1996:103 - DUBLIN: May Lane/Bow Street, Dublin

NMI Burial Excavation Records

County: Dublin Site name: DUBLIN: May Lane/Bow Street

Sites and Monuments Record No.: N/A Licence number: 96E0219

Author: Cia McConway, Archaeological Development Services Ltd

Site type: Burial ground

Period/Dating: Late Medieval (AD 1100-AD 1599)

ITM: E 714826m, N 734426m

Latitude, Longitude (decimal degrees): 53.347581, -6.275416

A site assessment was carried out in the carpark area of the site to the immediate north of St Michan’s Church during the weekend of 27/28 July 1996. Four of the five engineer’s pits were located, reopened and rebottomed to natural, and three long trenches were machine-cut.

Backfilled basements were located running parallel to May Lane and had cut through into the natural gravel. Elsewhere on site, and underlying a seventeenth-century context, a brick-free brown/grey clay layer was uncovered which was densely packed with human skeletal remains (any disturbed bone was removed for safe keeping). In the case of the newly cut test-trenches, once such material was encountered further excavation was halted.
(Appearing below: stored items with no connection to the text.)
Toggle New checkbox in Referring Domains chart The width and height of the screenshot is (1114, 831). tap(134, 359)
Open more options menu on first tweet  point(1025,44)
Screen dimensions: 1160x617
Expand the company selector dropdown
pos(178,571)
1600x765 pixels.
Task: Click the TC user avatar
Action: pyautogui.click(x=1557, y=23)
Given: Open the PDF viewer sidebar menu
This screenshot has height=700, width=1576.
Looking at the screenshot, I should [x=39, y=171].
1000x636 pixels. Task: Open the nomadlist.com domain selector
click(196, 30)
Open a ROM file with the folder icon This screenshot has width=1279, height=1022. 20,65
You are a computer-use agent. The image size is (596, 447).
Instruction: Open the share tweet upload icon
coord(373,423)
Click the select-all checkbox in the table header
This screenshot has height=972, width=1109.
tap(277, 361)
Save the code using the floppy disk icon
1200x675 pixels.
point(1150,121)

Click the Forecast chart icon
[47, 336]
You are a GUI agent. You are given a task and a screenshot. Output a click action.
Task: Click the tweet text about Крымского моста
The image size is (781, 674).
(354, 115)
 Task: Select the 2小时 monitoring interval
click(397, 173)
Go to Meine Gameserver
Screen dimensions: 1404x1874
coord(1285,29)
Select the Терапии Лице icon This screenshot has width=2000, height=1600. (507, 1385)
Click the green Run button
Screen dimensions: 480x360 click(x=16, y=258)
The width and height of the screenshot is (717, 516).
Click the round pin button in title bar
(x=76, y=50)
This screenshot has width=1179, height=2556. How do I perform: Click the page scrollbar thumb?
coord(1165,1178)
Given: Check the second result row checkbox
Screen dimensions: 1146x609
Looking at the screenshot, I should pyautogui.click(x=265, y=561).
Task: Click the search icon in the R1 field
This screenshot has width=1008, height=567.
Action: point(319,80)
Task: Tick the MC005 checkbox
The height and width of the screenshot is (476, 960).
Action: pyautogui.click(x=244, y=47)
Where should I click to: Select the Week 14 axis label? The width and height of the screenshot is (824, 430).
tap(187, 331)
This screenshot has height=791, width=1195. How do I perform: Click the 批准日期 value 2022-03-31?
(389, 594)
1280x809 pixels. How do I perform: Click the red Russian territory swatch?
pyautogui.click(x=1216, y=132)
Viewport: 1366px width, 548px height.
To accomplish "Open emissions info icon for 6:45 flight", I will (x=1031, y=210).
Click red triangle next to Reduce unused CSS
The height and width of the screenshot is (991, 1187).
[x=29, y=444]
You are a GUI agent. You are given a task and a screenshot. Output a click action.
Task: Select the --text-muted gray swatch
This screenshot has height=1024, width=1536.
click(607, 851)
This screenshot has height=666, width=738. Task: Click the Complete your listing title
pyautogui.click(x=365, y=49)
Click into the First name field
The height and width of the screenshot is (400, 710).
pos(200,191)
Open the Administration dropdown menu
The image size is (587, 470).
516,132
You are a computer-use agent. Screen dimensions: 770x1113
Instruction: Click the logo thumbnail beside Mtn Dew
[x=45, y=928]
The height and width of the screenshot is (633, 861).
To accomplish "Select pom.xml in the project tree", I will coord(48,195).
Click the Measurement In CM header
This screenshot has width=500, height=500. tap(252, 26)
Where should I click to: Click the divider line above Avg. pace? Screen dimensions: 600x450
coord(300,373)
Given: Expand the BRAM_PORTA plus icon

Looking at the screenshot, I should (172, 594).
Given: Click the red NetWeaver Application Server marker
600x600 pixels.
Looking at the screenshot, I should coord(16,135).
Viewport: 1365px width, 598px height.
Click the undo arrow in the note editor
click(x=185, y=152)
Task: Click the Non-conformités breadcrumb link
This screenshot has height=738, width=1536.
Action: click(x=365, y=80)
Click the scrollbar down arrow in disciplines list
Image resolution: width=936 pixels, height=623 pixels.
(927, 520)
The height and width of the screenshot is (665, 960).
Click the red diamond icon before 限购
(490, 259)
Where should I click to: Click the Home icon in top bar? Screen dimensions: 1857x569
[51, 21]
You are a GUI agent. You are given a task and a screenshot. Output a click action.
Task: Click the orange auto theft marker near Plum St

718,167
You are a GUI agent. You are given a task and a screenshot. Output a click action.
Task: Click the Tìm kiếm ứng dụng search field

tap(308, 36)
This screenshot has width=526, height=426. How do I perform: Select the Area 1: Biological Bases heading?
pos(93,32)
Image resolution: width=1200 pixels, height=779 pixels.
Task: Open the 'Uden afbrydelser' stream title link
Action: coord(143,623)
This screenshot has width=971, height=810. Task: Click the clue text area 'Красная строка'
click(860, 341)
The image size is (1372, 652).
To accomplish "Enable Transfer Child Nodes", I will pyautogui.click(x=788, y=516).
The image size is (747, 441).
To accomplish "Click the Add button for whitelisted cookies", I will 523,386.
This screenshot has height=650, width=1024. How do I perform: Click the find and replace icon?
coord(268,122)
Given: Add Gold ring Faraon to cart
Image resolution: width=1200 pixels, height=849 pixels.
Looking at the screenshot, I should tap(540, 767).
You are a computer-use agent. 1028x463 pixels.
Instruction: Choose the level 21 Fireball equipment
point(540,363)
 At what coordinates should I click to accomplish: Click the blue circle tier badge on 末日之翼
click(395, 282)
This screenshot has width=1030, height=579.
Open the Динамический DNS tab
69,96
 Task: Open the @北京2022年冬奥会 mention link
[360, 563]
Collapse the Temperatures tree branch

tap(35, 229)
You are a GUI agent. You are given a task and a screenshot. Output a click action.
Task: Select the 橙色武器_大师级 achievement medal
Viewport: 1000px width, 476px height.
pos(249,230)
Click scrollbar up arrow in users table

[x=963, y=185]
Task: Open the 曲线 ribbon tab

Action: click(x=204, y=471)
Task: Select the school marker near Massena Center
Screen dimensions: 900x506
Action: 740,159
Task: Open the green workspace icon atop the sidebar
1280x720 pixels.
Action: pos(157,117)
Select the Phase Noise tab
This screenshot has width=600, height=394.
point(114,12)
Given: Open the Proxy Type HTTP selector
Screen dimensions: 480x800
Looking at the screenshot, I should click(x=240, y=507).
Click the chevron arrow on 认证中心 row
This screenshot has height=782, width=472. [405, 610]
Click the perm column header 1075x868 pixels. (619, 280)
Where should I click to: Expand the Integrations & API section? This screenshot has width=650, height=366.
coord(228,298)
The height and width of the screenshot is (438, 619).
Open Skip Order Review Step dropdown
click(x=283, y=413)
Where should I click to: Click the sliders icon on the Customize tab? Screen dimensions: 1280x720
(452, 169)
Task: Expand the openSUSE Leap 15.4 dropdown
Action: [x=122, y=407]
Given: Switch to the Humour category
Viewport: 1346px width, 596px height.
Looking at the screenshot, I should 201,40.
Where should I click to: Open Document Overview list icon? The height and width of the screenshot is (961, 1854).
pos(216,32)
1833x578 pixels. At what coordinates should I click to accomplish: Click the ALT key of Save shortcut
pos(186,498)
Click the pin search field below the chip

Combining the results from the long trenches and the bottomed engineer’s test-pits, it can be deduced that human skeletal remains were uncovered at a depth of around 0.4—0.5m below ground level (4.99m OD) and continued for a depth of 1.6m (6.59m OD), where they ultimately overlay the natural gravels. From a very limited assessment—upstanding buildings were encountered across the site—it is obvious that human burials were taking place well beyond the existing St Michan’s graveyard wall of today. Trenching close to the current graveyard wall did not reveal an earlier wall or ditch demarcating the medieval ecclesiastical precinct, suggesting that the original boundary lies closer to the modern May Lane; unfortunately basements had removed any surviving archaeology in the trench tested there. The skeletal remains uncovered underlay a seventeenth-century context and themselves date from at least the late medieval period. It is likely, therefore, that the original graveyard—and hence ecclesiastical precinct—was much more extensive than suggested by present-day boundaries.